Problem: Set down every line word for word, from the one containing "This screenshot has height=621, width=778." through the end of the lines, both ends included. Leave the pictures out.

Raw data:
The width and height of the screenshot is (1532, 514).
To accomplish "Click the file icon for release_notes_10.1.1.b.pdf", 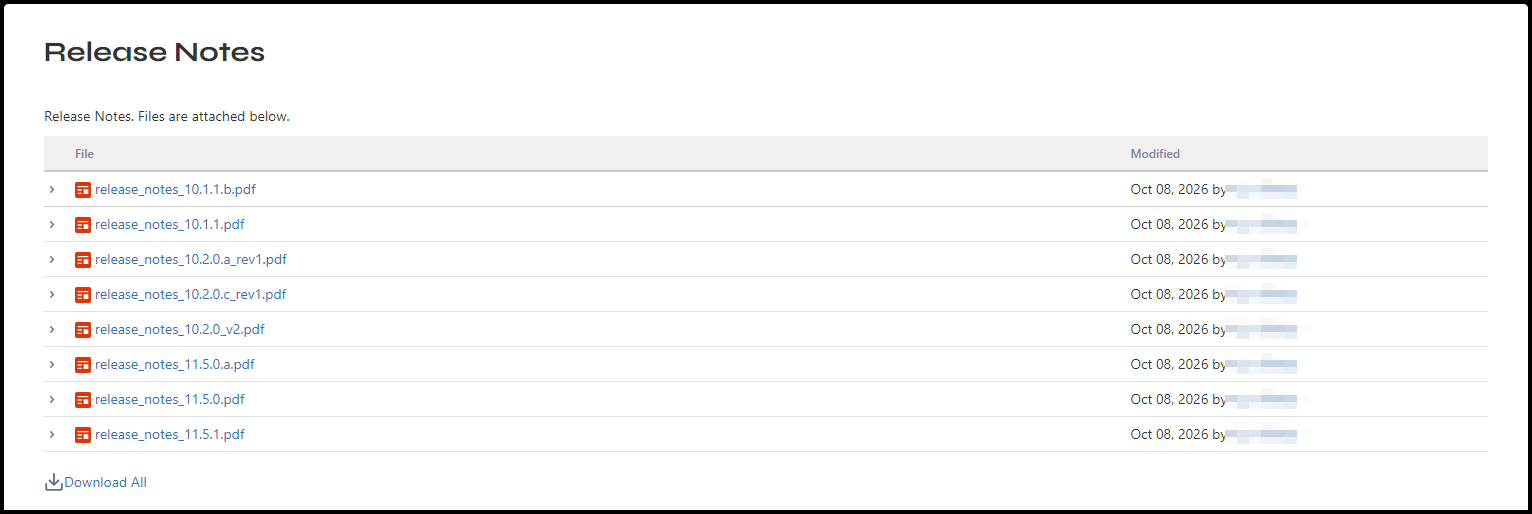I will coord(83,189).
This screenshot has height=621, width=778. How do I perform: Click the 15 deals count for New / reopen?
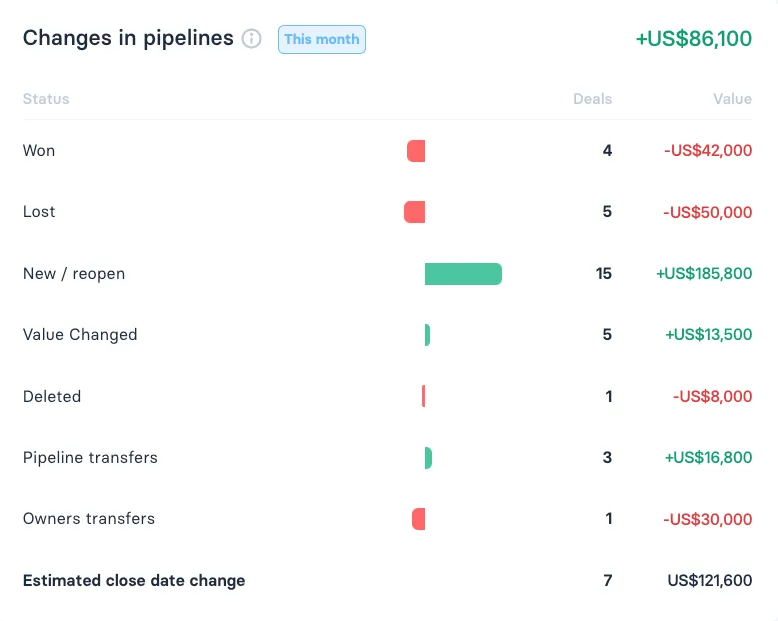[603, 274]
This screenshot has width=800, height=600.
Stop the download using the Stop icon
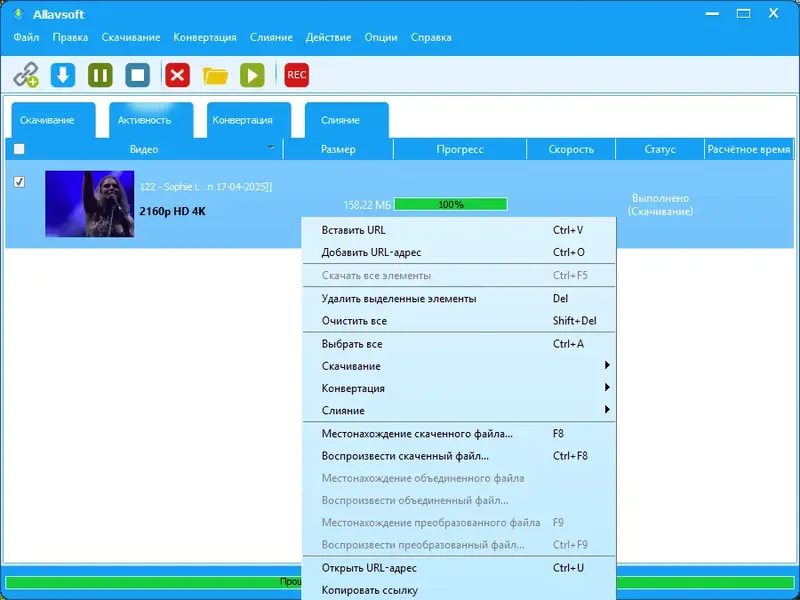click(137, 74)
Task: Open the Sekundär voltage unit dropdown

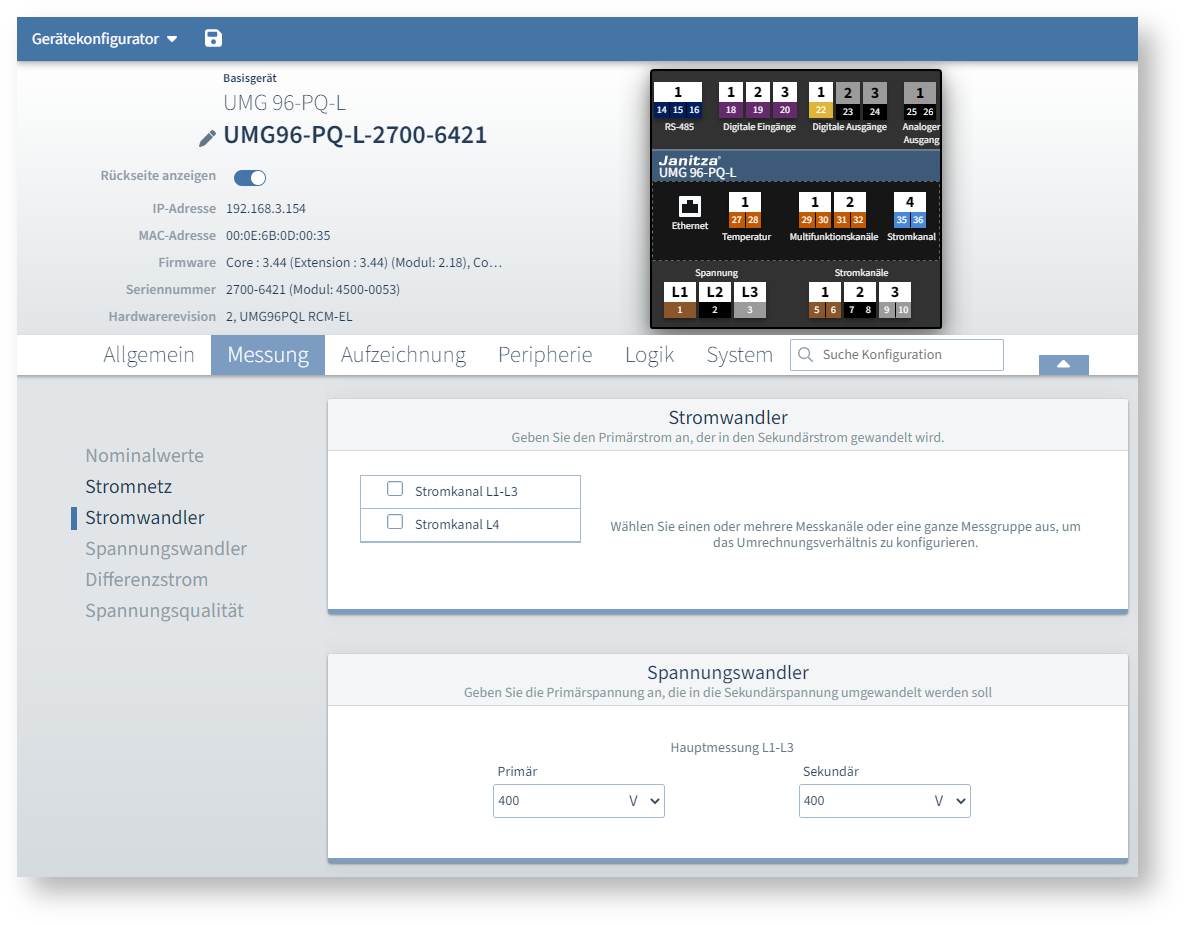Action: 951,801
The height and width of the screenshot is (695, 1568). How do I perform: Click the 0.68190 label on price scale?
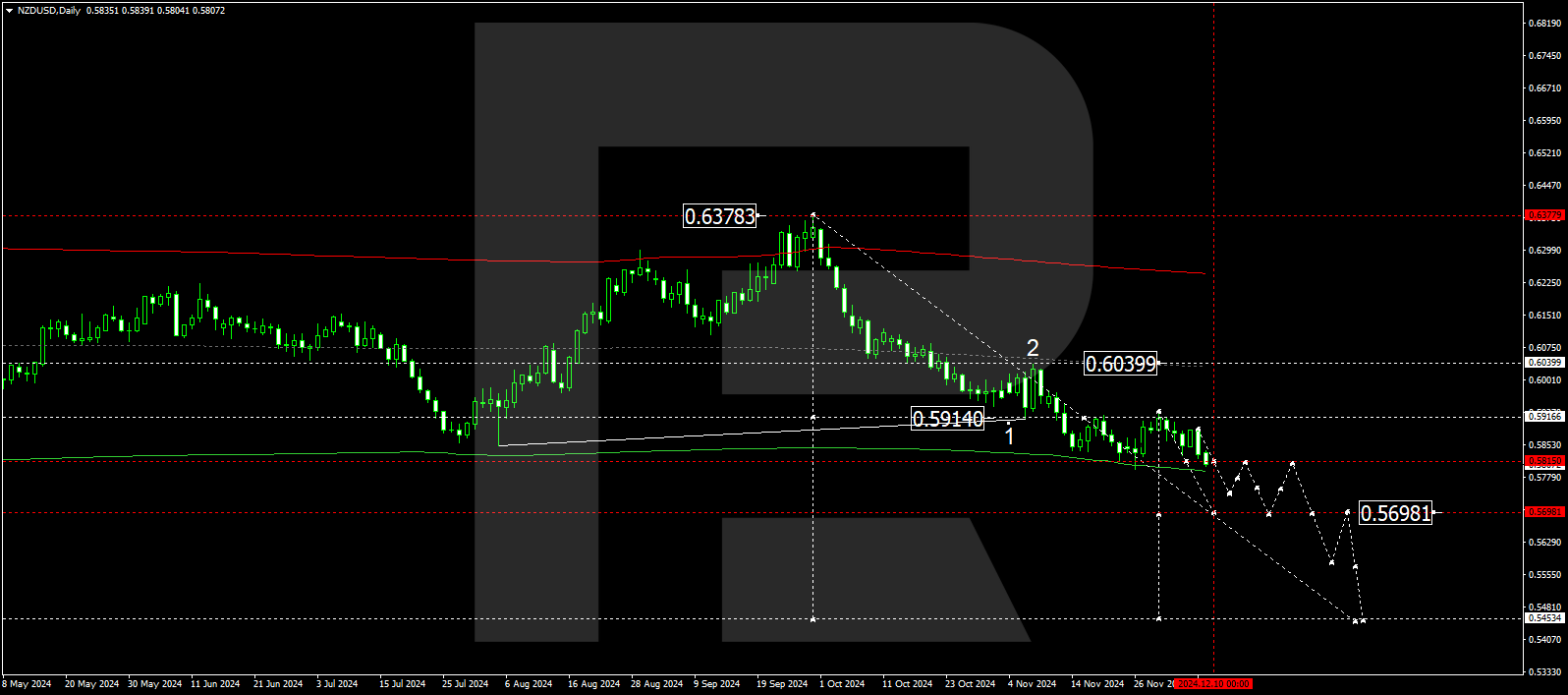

Task answer:
This screenshot has height=621, width=778. How do I perform: Click the 15 deals count for New / reopen?
[603, 274]
This screenshot has width=800, height=600.
Stop the download using the Stop icon
click(137, 74)
Task: Open the Sekundär voltage unit dropdown

Action: 951,801
The height and width of the screenshot is (695, 1568). How do I perform: Click the 0.68190 label on price scale?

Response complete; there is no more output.